De weg naar het noorden is echter allesbehalve veilig. Veel mensen worden beroofd of zelfs vermoord. Christenen lopen zeker een groot risico. Het is dan ook niet gek dat Yusuf niet wilde dat Leah haar kinderbijbel zou meenemen. “Wat als de terroristen je bijbel vinden?” “Hoe kun je zo gemeen zijn!” Leah smeet de deur van haar kamer dicht en liet zich huilend op haar bed vallen. Yusuf klopte zachtjes op de deur en kwam binnen. “Luister, meisje, je begrijpt het niet…” “Nee! Jij begrijpt het niet! Ik heb maar één bijbel. Ik lees er elke dag uit. Ik lees mama voor. Ik neem hem wel mee!” “Het is gevaarlijk. Wat als ze ons aanhouden? Wat als de terroristen je bijbel vinden?” Leah keek haar vader aan. “Jij zegt toch altijd dat we op de Here God moeten vertrouwen?” Haar vader keek weg, zuchtte diep en zweeg een ogenblik. “Je mag hem meenemen, maar op één voorwaarde”, zegt Yusuf met twijfel in zijn stem. “Je moet de hele tijd bidden dat niemand ons aanhoudt.
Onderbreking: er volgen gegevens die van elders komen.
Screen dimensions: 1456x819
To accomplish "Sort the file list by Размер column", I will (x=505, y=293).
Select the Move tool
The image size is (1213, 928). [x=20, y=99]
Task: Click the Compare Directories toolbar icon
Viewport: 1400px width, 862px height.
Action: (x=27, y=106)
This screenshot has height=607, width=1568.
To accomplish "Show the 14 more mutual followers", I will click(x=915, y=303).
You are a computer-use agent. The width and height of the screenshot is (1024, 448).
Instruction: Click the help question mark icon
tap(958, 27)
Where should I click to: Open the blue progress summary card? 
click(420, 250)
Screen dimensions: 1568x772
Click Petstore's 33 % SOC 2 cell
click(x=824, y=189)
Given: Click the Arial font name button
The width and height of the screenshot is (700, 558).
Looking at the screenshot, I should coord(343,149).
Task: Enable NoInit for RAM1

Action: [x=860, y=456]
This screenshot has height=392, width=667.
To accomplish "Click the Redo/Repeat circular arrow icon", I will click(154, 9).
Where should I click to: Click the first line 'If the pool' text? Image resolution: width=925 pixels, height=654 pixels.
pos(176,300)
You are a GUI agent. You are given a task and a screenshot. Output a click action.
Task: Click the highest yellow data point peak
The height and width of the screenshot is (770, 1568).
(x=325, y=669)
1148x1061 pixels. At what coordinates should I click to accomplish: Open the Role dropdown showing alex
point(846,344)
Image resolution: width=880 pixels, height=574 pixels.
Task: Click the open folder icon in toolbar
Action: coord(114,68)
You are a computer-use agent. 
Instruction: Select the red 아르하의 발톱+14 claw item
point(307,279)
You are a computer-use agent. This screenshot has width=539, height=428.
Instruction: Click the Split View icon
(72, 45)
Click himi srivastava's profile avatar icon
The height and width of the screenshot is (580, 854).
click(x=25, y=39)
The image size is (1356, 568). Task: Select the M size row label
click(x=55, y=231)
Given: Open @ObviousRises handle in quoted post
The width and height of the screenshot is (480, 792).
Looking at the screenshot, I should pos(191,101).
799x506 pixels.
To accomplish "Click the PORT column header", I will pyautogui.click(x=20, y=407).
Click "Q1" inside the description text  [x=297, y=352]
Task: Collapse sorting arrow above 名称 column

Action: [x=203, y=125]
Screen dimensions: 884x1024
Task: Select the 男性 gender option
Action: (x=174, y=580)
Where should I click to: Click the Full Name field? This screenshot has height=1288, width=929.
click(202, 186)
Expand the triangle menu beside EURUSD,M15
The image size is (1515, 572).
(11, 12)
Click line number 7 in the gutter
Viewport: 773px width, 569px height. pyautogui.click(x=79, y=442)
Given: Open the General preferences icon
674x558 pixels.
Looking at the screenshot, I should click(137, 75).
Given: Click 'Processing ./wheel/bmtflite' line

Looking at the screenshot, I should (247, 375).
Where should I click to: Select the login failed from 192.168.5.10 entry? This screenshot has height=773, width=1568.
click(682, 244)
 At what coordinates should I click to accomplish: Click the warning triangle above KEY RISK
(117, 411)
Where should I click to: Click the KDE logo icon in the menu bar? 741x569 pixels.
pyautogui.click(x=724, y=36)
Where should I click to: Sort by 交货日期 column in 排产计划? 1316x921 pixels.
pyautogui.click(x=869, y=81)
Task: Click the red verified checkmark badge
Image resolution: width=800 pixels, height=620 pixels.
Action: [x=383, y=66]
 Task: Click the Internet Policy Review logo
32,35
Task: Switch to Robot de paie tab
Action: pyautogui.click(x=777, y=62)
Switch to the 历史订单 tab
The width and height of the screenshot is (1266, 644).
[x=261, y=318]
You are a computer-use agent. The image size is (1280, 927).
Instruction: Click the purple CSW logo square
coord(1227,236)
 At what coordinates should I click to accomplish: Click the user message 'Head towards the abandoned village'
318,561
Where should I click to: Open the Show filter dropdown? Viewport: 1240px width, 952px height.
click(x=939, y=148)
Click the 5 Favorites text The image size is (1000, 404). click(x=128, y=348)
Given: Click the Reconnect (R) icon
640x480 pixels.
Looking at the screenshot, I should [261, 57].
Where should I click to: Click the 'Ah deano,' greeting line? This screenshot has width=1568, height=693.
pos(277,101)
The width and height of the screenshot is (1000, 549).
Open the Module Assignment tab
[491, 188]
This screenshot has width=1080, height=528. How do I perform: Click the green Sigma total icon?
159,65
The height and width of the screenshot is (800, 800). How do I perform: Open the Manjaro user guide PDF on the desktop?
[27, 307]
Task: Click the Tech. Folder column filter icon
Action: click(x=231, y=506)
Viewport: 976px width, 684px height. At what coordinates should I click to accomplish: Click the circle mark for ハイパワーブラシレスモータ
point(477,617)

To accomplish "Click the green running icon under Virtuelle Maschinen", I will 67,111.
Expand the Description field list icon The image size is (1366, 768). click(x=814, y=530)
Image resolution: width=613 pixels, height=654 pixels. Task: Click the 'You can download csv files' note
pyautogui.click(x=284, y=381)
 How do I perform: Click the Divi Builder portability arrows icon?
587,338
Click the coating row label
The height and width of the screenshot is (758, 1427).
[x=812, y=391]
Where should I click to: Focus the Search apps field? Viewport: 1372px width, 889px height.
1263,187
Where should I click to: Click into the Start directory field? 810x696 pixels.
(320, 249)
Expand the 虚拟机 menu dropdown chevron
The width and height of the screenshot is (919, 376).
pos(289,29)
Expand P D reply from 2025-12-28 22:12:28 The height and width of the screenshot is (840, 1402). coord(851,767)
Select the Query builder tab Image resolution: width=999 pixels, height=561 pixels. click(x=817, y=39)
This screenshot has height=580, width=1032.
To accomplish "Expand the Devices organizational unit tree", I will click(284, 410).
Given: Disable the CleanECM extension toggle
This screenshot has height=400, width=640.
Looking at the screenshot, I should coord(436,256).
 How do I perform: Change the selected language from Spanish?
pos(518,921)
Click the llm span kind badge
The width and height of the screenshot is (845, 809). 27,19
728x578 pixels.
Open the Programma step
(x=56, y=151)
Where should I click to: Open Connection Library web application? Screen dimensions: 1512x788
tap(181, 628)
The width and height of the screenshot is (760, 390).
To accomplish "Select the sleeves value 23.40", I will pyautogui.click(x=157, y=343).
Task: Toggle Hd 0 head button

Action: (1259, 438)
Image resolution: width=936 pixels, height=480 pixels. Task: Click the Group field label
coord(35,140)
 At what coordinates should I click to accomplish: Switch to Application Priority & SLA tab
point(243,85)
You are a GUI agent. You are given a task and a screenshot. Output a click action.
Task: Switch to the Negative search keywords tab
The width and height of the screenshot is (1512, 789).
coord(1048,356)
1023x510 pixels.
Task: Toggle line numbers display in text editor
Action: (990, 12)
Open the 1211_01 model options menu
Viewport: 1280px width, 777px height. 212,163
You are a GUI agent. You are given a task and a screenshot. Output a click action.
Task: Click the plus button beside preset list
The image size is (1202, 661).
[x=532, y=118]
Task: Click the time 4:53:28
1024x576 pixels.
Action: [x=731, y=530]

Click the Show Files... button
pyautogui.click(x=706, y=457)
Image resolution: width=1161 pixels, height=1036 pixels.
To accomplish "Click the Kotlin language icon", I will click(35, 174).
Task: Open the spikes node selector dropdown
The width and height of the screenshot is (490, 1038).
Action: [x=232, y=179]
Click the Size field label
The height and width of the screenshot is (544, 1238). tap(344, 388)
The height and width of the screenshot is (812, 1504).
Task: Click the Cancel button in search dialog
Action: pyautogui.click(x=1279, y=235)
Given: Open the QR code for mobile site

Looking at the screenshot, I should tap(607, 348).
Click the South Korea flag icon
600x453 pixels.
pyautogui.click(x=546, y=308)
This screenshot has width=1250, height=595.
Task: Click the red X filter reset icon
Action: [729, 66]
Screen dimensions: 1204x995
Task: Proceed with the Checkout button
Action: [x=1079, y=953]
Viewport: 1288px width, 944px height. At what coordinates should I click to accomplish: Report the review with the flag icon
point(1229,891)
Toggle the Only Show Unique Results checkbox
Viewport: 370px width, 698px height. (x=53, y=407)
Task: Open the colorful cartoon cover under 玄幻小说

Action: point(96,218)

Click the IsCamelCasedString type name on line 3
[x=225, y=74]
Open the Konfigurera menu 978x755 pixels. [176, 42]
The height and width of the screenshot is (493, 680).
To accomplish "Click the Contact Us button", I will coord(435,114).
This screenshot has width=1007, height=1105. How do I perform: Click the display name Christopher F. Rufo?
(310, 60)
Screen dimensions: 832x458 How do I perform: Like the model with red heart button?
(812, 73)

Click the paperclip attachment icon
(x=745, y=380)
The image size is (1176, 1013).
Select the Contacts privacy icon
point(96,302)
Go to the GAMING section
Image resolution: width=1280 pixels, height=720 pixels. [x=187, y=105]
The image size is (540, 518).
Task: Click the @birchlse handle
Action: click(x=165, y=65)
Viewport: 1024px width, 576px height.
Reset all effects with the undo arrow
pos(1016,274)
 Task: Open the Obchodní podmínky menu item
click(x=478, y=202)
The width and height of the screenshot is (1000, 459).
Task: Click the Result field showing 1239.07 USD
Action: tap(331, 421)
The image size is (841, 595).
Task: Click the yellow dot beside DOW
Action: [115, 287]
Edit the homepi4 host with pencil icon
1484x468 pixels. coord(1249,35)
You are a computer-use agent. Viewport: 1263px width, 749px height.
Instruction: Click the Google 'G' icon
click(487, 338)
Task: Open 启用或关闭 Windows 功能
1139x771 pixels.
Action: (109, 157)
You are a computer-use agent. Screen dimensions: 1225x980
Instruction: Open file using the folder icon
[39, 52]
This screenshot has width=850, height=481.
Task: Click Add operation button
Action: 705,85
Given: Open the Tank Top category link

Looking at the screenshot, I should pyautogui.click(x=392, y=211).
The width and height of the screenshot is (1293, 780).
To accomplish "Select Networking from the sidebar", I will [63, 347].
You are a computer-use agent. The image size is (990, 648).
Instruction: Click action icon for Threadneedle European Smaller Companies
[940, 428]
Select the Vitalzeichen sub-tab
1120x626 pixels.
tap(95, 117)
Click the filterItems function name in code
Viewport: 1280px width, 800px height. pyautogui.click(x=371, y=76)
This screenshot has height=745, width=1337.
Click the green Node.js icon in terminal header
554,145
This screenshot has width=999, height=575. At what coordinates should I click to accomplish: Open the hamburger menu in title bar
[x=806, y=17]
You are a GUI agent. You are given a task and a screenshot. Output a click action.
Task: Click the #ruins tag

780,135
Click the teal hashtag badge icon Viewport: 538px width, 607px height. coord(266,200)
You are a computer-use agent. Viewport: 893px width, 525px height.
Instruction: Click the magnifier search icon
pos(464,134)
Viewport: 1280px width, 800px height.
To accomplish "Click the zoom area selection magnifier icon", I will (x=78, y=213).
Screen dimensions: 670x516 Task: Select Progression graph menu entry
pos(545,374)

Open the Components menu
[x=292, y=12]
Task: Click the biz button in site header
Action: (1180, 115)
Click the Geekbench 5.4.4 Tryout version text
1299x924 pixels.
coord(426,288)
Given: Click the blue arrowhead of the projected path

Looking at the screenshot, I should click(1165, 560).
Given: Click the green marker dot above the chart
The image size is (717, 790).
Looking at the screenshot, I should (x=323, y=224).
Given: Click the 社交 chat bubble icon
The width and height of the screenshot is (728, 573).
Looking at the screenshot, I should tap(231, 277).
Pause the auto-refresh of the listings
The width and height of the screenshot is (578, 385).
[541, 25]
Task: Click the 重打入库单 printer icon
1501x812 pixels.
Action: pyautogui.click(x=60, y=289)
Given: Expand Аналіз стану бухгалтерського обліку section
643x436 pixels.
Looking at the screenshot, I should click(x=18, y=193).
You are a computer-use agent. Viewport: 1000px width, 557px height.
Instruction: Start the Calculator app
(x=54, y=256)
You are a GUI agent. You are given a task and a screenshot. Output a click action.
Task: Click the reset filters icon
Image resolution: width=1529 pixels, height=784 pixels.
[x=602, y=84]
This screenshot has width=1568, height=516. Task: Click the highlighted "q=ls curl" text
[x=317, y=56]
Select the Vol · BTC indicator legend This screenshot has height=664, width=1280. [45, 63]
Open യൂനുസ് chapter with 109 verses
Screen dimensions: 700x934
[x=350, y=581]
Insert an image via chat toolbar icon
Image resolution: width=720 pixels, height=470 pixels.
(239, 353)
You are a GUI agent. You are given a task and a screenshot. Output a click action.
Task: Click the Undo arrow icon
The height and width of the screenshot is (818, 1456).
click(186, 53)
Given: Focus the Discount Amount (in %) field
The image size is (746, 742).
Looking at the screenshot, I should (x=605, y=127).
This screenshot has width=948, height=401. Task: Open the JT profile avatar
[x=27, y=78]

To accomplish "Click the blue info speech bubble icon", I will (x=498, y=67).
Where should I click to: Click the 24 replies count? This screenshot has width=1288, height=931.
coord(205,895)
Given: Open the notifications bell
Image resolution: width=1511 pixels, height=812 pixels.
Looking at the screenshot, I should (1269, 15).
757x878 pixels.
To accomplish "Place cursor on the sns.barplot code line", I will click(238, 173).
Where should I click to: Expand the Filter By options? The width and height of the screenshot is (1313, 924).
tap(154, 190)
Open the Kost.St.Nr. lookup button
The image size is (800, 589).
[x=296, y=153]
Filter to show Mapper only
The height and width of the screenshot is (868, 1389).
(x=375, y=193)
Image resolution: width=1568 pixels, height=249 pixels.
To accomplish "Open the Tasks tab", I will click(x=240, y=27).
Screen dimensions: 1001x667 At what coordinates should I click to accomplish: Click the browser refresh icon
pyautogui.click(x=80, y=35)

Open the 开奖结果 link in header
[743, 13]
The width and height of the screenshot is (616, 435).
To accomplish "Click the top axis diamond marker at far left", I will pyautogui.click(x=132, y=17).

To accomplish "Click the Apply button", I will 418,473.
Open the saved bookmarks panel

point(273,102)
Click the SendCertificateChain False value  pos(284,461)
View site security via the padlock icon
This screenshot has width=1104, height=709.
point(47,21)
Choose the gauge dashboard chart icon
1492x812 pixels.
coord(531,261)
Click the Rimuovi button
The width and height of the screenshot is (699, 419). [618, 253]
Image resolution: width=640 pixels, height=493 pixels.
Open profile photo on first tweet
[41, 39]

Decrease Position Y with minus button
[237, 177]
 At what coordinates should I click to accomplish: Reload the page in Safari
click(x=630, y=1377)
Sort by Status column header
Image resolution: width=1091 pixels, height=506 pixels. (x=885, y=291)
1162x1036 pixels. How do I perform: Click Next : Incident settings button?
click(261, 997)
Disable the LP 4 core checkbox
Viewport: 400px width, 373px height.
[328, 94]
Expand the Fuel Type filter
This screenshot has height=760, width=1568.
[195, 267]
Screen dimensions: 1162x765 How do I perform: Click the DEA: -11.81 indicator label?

Nu opschieten met inpakken. Neem afscheid van het huis. We komen hier niet meer terug.” “Bedankt, papa”, zei Leah zachtjes.
Leah, haar vader Yusuf en haar moeder Maria bereikten veilig het Koerdische deel van Irak nadat ze door terroristen gedwongen waren hun huis in Bagdad te verlaten. Daar ving de organisatie Open Doors hen op en zorgde voor hen.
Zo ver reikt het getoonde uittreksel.